It’s been about a week since Djordje and I landed in Belgrade. I never realized how much it meant for Djordje to reconnect with his family until I saw the smile on his mother’s face. The cost of being an international student trying to make it in America is that Djordje only gets to see his family for a few days out of the year.
Djordje and I first met in Gates Hall two years ago during the famous blackout caused by Hurricane Irene. My dormmates and I were forced out of our rooms and into a cellphone-lit common room. Two guitars, a game of poker, and conversations about our childhoods were all that helped us pass the time. I got to know Djordje as the spontaneous Serbian kid that was proud of his accent, and although we’ve grown up, we definitely haven’t grown apart.
So far my time in Serbia has been amazing. Djordje’s family has been incredibly hospitable in welcoming me into their family. Regardless of where we are in the city, we always come home for dinner and eat together; something my family never took seriously.
Belgrade itself is a city with a complex history. It’s been completely destroyed and rebuilt over 17 times throughout it’s almost 2200 year history. The city now covers 3.6% of the entire country’s land and it started out as just a small fortress protecting the Danube River.

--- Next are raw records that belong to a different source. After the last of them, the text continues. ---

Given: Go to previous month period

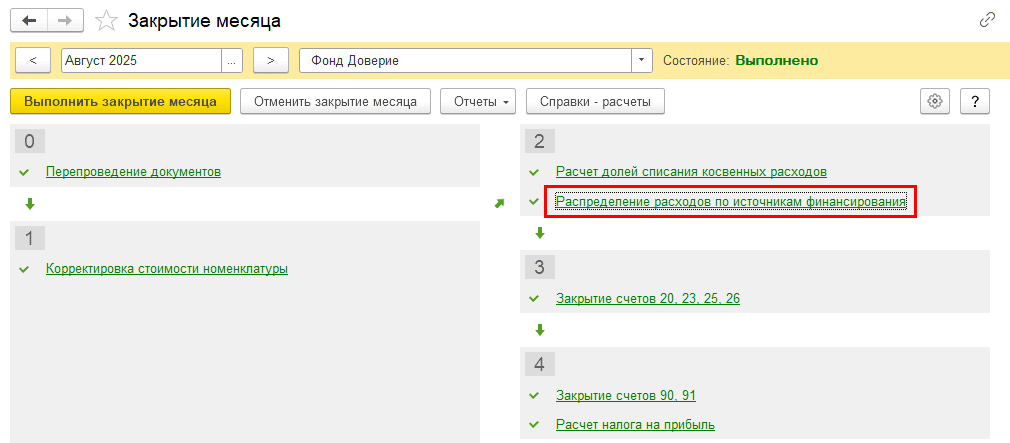Looking at the screenshot, I should (x=33, y=61).
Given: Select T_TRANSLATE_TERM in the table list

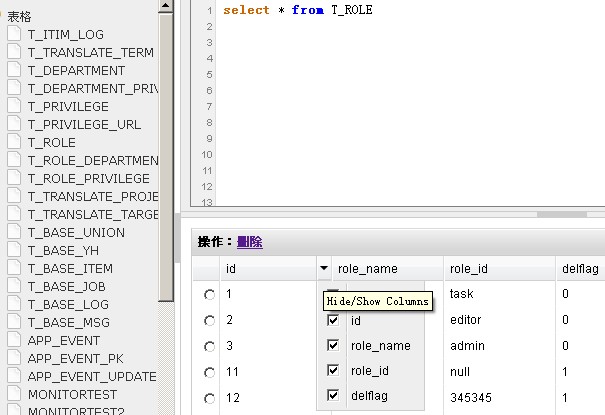Looking at the screenshot, I should [x=90, y=52].
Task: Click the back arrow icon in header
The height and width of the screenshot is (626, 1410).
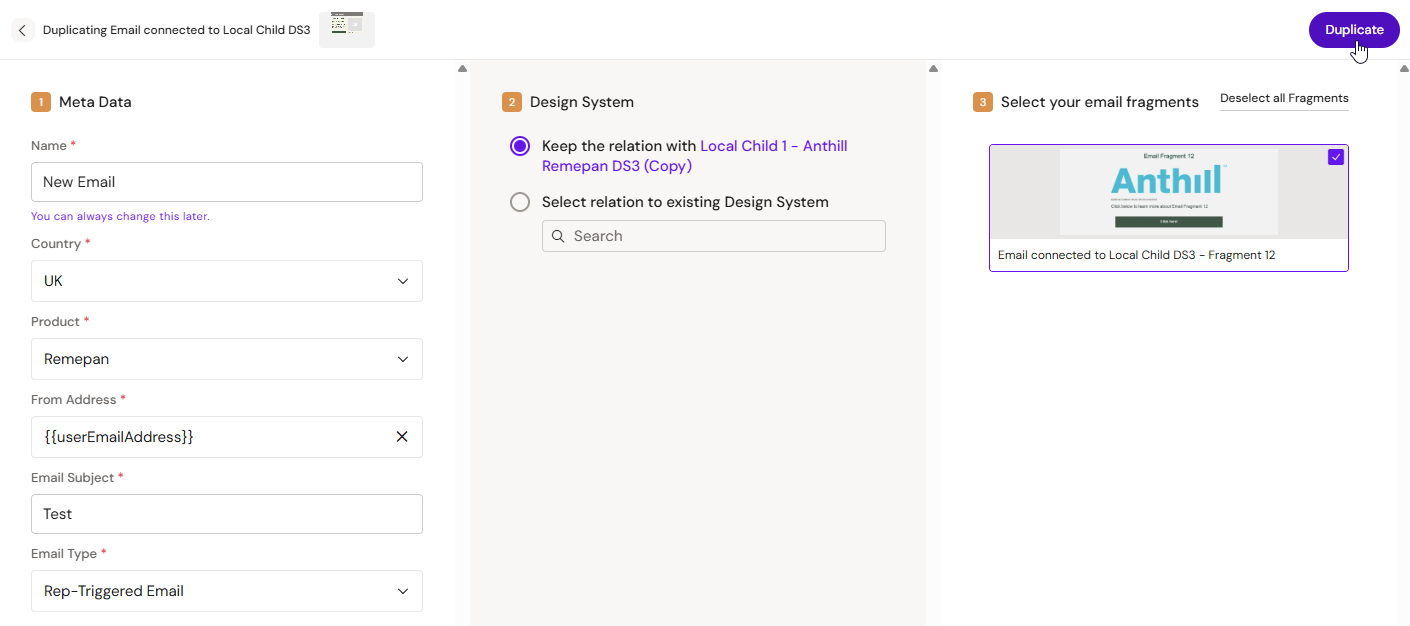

This city is an anthropologist’s dream. Under the city lays a complex network of tunnels built by the Romans. Whenever major construction projects occur around the fortress, they almost always uncover new artifacts from Belgrade’s ancient history. Explore the tunnels and you’ll find German ammunition. Dig a hole three feet deep in the fortress and find you’ll Roman pottery.
Every day here has been a rush. For example, I’m heading to Budapest and Vienna in half an hour, so I’ll have to tell you more about my first week’s adventures later. Talk to you soon!